## EXERCISE INSTRUCTIONS
Quote the data exactly, starting with the line that contains "Task: Click the page" and going on through the line that contains "point(58,138)".

—————

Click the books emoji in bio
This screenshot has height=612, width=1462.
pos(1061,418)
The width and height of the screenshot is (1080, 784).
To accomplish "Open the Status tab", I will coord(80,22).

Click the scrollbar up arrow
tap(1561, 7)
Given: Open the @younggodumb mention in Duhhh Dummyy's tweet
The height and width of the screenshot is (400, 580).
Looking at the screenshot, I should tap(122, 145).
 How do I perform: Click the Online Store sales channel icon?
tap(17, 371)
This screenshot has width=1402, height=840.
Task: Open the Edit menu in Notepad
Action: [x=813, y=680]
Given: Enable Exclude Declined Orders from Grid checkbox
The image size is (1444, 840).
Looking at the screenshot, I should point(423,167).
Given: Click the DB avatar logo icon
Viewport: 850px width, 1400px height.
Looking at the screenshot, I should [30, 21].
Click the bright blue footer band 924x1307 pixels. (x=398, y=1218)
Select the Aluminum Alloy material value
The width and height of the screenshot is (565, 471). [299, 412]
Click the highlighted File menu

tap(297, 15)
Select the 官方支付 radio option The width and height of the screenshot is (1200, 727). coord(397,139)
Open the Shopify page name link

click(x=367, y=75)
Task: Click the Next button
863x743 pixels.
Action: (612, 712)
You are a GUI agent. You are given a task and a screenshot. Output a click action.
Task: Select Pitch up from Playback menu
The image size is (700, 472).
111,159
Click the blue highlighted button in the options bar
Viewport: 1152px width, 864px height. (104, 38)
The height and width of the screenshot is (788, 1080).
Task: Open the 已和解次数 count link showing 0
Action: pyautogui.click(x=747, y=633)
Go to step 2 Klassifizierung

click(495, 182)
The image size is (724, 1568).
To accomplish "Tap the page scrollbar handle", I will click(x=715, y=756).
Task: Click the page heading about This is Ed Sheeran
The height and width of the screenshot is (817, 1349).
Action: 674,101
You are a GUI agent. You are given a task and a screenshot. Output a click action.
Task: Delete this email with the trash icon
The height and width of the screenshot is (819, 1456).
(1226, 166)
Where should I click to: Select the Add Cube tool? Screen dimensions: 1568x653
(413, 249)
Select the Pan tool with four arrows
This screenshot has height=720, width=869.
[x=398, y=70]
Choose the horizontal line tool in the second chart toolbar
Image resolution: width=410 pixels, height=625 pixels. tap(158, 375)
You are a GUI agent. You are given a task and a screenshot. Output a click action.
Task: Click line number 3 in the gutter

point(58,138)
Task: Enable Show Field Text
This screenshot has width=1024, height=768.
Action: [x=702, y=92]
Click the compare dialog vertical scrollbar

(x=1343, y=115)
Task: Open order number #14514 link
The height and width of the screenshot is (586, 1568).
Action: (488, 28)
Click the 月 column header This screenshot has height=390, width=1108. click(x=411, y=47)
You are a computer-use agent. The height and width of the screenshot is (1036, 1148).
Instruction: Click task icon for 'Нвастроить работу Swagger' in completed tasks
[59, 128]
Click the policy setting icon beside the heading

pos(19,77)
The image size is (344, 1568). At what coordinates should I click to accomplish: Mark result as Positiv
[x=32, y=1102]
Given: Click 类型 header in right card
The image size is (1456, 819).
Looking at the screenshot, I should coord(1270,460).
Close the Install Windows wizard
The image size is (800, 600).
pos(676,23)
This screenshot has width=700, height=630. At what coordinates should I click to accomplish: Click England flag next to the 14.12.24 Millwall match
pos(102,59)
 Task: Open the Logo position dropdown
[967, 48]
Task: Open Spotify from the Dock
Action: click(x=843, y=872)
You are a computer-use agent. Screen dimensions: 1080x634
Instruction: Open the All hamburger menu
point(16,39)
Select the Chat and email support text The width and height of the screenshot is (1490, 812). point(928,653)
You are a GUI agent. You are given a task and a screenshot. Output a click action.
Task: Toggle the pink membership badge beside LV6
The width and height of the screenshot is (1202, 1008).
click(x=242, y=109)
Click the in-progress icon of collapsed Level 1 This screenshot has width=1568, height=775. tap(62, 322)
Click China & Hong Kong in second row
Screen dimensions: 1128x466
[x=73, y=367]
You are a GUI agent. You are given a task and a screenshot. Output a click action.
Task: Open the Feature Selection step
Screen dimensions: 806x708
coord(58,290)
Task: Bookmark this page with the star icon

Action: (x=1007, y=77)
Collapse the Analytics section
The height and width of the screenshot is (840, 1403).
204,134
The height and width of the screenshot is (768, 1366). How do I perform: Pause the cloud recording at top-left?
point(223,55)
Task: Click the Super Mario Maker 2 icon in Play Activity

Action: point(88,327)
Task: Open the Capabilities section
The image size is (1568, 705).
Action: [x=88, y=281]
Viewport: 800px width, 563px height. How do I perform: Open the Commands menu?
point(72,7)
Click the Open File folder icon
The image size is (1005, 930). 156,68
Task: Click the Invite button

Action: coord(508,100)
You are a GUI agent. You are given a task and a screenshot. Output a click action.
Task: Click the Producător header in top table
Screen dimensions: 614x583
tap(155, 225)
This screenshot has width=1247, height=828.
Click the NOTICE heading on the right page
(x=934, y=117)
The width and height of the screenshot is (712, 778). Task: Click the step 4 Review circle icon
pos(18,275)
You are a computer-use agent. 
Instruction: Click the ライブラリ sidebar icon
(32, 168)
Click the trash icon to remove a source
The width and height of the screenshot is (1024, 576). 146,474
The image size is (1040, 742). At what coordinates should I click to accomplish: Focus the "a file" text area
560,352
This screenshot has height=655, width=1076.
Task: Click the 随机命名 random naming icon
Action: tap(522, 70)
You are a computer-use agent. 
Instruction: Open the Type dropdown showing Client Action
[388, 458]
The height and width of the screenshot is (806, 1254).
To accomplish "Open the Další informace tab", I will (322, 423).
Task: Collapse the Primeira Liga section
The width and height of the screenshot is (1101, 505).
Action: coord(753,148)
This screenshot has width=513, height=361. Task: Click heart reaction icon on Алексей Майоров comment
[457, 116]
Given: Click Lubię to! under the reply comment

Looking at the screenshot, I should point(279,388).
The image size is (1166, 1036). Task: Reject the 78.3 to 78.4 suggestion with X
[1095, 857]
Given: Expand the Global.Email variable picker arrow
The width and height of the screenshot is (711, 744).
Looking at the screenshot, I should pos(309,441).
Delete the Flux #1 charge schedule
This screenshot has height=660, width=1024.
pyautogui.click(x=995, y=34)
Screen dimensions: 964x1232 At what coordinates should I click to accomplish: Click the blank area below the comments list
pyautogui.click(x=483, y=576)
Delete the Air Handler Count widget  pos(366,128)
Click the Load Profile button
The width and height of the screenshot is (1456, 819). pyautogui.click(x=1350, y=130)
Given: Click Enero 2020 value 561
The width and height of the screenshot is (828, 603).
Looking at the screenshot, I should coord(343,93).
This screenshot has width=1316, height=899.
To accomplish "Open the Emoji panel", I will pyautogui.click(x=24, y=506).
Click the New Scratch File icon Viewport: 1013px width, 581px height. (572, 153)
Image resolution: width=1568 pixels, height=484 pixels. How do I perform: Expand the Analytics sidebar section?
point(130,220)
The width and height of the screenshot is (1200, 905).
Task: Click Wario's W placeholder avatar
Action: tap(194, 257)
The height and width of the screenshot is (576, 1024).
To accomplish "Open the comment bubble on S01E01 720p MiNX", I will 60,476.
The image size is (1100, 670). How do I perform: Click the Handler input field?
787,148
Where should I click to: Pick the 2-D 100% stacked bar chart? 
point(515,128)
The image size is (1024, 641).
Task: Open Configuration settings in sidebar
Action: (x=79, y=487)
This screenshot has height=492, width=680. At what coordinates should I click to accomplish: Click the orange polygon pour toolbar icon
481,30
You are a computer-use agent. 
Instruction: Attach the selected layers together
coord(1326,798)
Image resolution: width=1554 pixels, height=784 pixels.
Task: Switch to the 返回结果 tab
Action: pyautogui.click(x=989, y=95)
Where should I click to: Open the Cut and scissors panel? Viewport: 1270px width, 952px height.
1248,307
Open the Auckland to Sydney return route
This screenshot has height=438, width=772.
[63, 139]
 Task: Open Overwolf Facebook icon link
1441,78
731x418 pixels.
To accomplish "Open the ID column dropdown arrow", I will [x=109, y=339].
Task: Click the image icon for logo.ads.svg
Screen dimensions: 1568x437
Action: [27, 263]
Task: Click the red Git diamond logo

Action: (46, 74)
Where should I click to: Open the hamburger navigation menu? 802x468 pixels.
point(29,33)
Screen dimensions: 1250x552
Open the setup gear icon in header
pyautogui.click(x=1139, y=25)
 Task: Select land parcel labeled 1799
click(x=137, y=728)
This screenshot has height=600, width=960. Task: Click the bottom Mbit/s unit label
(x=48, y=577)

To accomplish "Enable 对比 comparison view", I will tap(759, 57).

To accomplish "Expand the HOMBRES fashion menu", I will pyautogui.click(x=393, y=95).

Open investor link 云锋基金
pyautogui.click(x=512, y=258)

—————

## TASK ANSWER
Task: Click the page heading about This is Ed Sheeran
The height and width of the screenshot is (817, 1349).
Action: 674,101
You are a GUI agent. You are given a task and a screenshot. Output a click action.
Task: Delete this email with the trash icon
The height and width of the screenshot is (819, 1456).
(1226, 166)
Where should I click to: Select the Add Cube tool? Screen dimensions: 1568x653
(413, 249)
Select the Pan tool with four arrows
This screenshot has height=720, width=869.
[x=398, y=70]
Choose the horizontal line tool in the second chart toolbar
Image resolution: width=410 pixels, height=625 pixels. tap(158, 375)
You are a GUI agent. You are given a task and a screenshot. Output a click action.
Task: Click line number 3 in the gutter

point(58,138)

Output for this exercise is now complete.